Tags: Wildlife, fauna, flora
Albums: Magical Kenya
Location: several locations in Kenya
What a magnificent animal! It's hard to tell from the lighting and angle but I'd say it's a brown bear species. This fellow looks 7 to 8 feet tall and must weigh at least 1000 pounds.
@Stephen BrodieIt seems there are no native bears in Africa (anymore). This must be a photo of a bear in a zoo and surely a well-behaved one to be in so open a habitat. One effortless swipe would smash that man down as if he were made of twigs.
We have animal sanctuaries, and orphanages that is apart from the game parks and reserves
That looks like a brown bear species. Brown bears have a bit of a dip between their forehead and the bridge of their nose. While some so-called black bears are brown, they will not have that dip. The junction of their forehead and bridge of their nose will be a smooth gentle arc.
Also, it seems rather large for a black bear. A large black bear would be only about 2/3 that big.
It seems very unlikely to be any sort of Asian bear and Africa's only modern bear, the Atlas brown bear, has been extinct for a while now.
Poor little fucker, huh? I think it wants a conversation.
Unseen, you know a lot about bears.
@Simon Paynton - So true.
Fun! Yes, it's a bit interesting. In other parts of the world, we go to the zoo primarily to see the big game. African animals. Elephants, giraffes, rhinos, cape buffalo, etc. though Asia (e.g., Siberian tigers, snow leopards, Indian elephants) gets a fair amount of attention in North American zoos as well. It stands to reason, of course that an African zoo or reserve might have stuff from here.

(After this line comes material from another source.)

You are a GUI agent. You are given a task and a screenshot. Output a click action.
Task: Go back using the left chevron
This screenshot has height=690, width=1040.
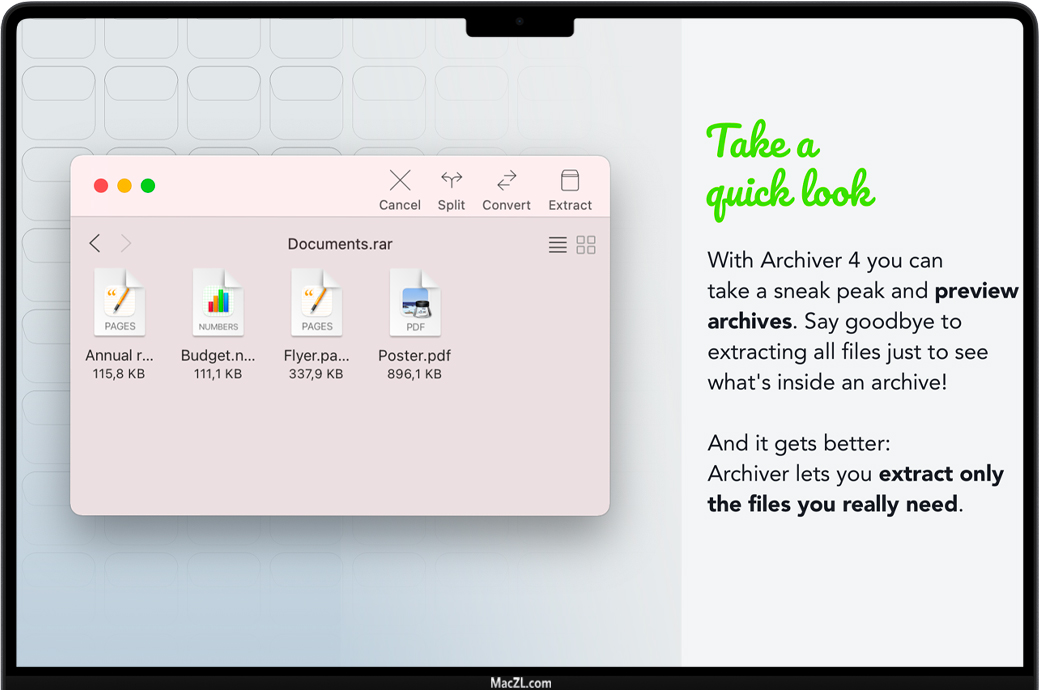click(95, 243)
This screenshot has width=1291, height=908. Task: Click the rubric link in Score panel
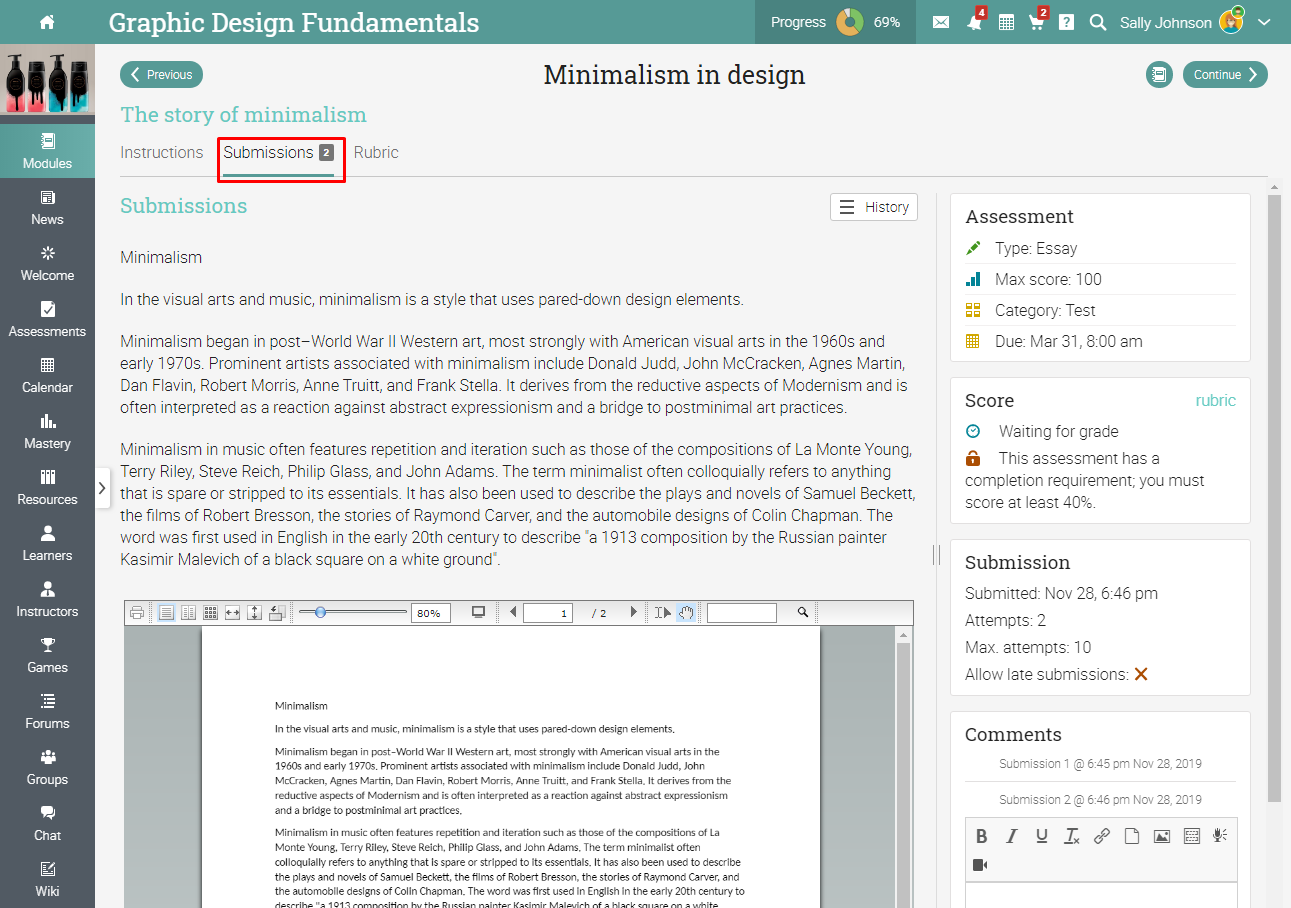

It was a bit odd for me to go to the San Diego zoo and see one rather pathetic-looking pronghorn "antelope" (it's not technically an antelope though almost everyone here calls them that) in captivity; it didn't make much sense to me at first to put one in a zoo (and it probably really needed company); they are quite common where I live. Last time I wrote about them here on T|A, in fact, I drove off to work less than an hour later and saw some. Pronghorn, by the way, are fantastic long distance runners; there used to be cheetahs in North America so they had to be. I suspect they can do a mile faster than any other land animal on earth (cheetahs are faster but only for a short time, they are sprinters).
(Oh wait, that was over 10,000 years ago supposedly, and the Earth isn't that old, so clearly God just made Pronghorn damned fast for no reason at all.)
The pronghorn "antelope" (because as you said it really isn't) is in fact the second fastest land animal after the cheetah. BTW, here's an odd fact most people don't know: While the cheetah is the fastest animal on land, the lion is still in the Top 10. This Wikipedia list gives the top speeds of the fastest animals on earth. If you take off the #2 in the list—a bat, which is only fast when it's flying and should be grouped with birds in a flying animals group—the lion is still #6.
Now cats of all sizes are great sprinters but poor marathoners. A cat who is near a tree and is being chased by a dog will be up the tree in a flash. If he's stuck in the middle of a large field, he may be toast.
Dogs and horses are wildly different critters, but they have one thing in common: great lung capacity which gives them the ability to run at a moderate pace pretty much all day long if they need to and to sprint far longer than any cat.
@Unseen, and then we have humans, the best long distance runners of all...slow as molasses, but we can run almost anything down, given the days it may take. And by then the kill is so easy, even we can do it.
@RobertPiano - Which means we are the mammalian komodo dragons who wound their prey and then follow it around and wait for it to be too weak to run away or defend itself.
I think it's funny how many of us seem to have vast stores of information like this. I have been accused of having a lot of useless information stuck in my head. It may seem useless to know a lot of things, but in many ways the knowledge is always relevant when looking a the bigger picture, and how things relate.
People look at me like I have two heads when I tell them why the orchids on their bureau have a lever on the flower, or that the red eft is the land phase of the spotted newt. That's one reason why I appreciate you folks so much - I feel like I am among kindred spirits - people who just seem to want to know whatever they can about a wide variety of things.